AFL-CIO Report: 13 Workers Killed on the Job Each Day in 2010
The report includes state-by-state profiles of workers’ safety and health and features state and national information on workplace fatalities, injuries, illnesses, the number and frequency of workplace inspections, and more.
In 2010, 4,690 workers were killed on the job—an average of 13 workers every day—and an estimated 50,000 died from occupational diseases, according to a new AFL-CIO report, “Death on the Job: The Toll of Neglect.” As a comparison point, in 2009, 4,551 people died on the job.

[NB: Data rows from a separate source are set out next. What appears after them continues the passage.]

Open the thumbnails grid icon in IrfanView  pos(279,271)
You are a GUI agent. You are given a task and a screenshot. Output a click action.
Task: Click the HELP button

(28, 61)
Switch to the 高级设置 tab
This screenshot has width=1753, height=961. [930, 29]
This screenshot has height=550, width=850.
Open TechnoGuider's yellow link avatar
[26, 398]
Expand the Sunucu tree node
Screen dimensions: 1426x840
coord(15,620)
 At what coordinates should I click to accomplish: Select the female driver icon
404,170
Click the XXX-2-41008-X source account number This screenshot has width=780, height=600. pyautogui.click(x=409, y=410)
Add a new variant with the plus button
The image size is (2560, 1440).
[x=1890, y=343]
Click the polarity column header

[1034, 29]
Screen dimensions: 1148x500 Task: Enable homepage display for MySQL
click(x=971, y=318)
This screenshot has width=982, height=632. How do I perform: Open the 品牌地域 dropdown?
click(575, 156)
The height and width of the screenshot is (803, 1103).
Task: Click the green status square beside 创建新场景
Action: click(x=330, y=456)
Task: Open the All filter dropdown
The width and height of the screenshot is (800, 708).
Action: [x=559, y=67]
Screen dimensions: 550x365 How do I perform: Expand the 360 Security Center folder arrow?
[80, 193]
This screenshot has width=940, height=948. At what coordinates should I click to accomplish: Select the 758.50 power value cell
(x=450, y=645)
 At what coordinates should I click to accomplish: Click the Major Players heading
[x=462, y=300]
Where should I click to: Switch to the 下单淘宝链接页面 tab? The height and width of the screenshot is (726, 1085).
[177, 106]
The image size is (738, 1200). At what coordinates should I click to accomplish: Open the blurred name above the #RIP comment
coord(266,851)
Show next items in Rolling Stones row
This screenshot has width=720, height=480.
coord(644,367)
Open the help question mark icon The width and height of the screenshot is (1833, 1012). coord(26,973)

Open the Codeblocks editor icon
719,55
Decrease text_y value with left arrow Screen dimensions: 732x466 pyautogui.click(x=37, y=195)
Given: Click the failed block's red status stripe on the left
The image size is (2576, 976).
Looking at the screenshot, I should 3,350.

The risk of job fatalities and injuries varies widely from state to state, in part due to the mix of industries. West Virginia led the country with the highest fatality rate (13.1 per 100,000), followed by Wyoming (11.9), Alaska (11.8), South Dakota (8.6), and North Dakota (8.4). The lowest state fatality rate (0.9 per 100,000) was reported in New Hampshire, followed by Massachusetts (1.7), Rhode Island (1.8), and California, Delaware, and New Jersey (2.0). This compares with a national fatality rate of 3.6 per 100,000 workers in 2010.
Latino workers continue to be at increased risk of job fatalities, with a fatality rate of 3.9 per 100,000 workers in 2010. There were 707 fatal injuries among Latino workers, down from 713 in 2009. Sixty-two percent of these fatalities (441 deaths) were among workers born outside the United States.
The report notes that in 2010, more than 3.8 million workers across all industries, including state and local government, experienced work-related injuries and illnesses. The report includes state-by-state profiles of workers’ safety and health and features state and national information on workplace fatalities, injuries, illnesses, the number and frequency of workplace inspections, penalties, funding, staffing, and public employee coverage under the Occupational Safety and Health Act (OSH Act). The report also addresses delays in the standard-making process, ergonomic injuries, new and emerging hazards like pandemic flu and other infectious diseases.
“While we have made great strides in making our workplaces safer, too many women and men in this country and around the world continue to be hurt or killed on the job. Workers continue to be exposed to well-known hazards that are poorly regulated and inadequately controlled,” said AFL-CIO President Richard Trumka.
The cost of job injuries and illnesses is estimated at $250 billion to $300 billion a year.